Other Key Demands by Raghav Chadha

Apart from the tax on shares, the AAP MP raised several other critical issues affecting the common man and the economy.

1. Regulate Crypto, Don’t Ignore It

Chadha spoke about “Virtual Digital Assets” like cryptocurrency (Bitcoin, etc.). He said the current system is confusing.

  • The Problem: The government taxes crypto profits heavily (as if it is legal) but regulates it strictly (as if it is illegal).
  • The Solution: He suggested a proper law to regulate the crypto market. He estimated this could bring ₹15,000 to ₹20,000 crore revenue to the government and stop Indian investors from moving their money to foreign countries.
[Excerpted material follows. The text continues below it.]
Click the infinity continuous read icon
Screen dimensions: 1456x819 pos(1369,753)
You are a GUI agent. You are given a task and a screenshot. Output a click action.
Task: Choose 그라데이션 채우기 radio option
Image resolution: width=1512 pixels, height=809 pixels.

2. Blockchain for Land Records

Land disputes and property scams are a big problem in India. Chadha proposed a modern solution:

  • He suggested putting all land and property records on a Blockchain-based digital registry.
  • This system would be “tamper-proof,” meaning no one can secretly change land ownership documents or fake papers. This would bring transparency and reduce court cases related to land.

3. Inflation-Linked Wages

He raised concern for the salaried class and gig workers (like delivery partners).

  • Government employees get a “Dearness Allowance” (DA) that increases when inflation (prices of goods) goes up.
  • Chadha demanded a similar law for private sector employees and gig workers. He said their salaries should also automatically increase when inflation rises, so they can afford the rising cost of living.

Why Is This Important?

Raghav Chadha’s speech is getting a lot of attention because it speaks directly for the middle-class investor.

  • For Investors: Millions of Indians now invest in the stock market via Mutual Funds and SIPs. Removing the LTCG tax would mean they get to keep more of their hard-earned profit.
  • For the Economy: If taxes are lower, more people might invest in Indian companies instead of buying gold or keeping cash. This helps Indian businesses grow.

What Happens Next?

Currently, these are just demands and suggestions made by an Opposition MP. For these changes to happen, the Finance Minister would need to accept them and amend the Finance Bill.

While the government has not promised to remove the tax, the debate has started a conversation about whether Indian investors are being taxed too much.

FAQ: Frequently Asked Questions

Q1: Did the government remove the LTCG tax after Raghav Chadha’s speech?

No. Raghav Chadha only demanded it in Parliament. The government has not announced any removal of the tax yet.

Q2: What is the difference between STT and LTCG?

STT is a small tax you pay instantly when you buy or sell a share. LTCG is a tax you pay later on the profit you earned if you sold the share after holding it for more than one year.

Q3: Is Raghav Chadha still suspended from Rajya Sabha?

No. His suspension was revoked in December 2023. He is currently an active member of the Rajya Sabha and participated fully in the February 2026 Budget session.

Q4: What did he say about Cryptocurrency?

He said the government should create clear laws to regulate cryptocurrency instead of just taxing it heavily. He believes this will bring more revenue to India.

Q5: Which party does Raghav Chadha belong to?

He is a leader of the Aam Aadmi Party (AAP) and represents the state of Punjab in the Rajya Sabha.